In Portland alone, the school district has an exclusive eight-year contract with Coca-Cola, which garnered an initial $1.8 million last year, going mostly to athletics and other student-body activities. The contract, which has some of the strictest guidelines in the nation, makes soda available to high school students only, with other Coke products--Dasani bottled water, PowerAde, Minute Maid that consists of 100% juice--distributed in the middle schools. (There are no vending machines available to elementary students.) Since the up front $1.8 mil is already gone, distributed evenly among schools, any future money earned will come exclusively from commissions.
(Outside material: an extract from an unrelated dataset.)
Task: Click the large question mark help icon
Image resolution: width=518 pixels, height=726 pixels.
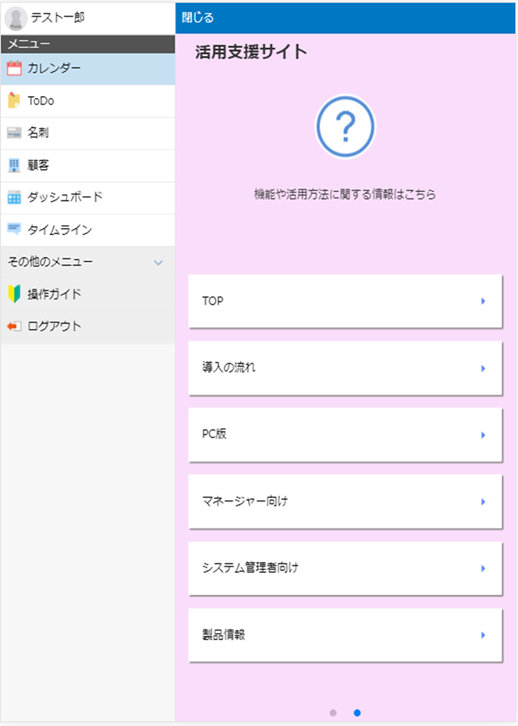Action: coord(345,126)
With state funding cut across the board for all but the barest necessities, this income is essential for maintaining what most would consider a well-rounded primary education. Shannon Stember, a dietitian who works in Nutrition Communications with Portland Public Schools, says, "It all just happened somewhere back in the '80s, and it's been common practice since that time that sodas were available in schools. Pretty much 100% of high schools have soda machines. Was it a devious plan by the soda companies? Probably. I do think that it's always been part of their marketing agenda. But at the high school level, students have been given the health information, and they have the ability to make choices."

Stember says the issue--a sort of essential indentured servitude of schools to soda companies--ultimately comes down to the taxpayers and legislators. "The key thing is that if people funded schools adequately, then we wouldn't have this problem."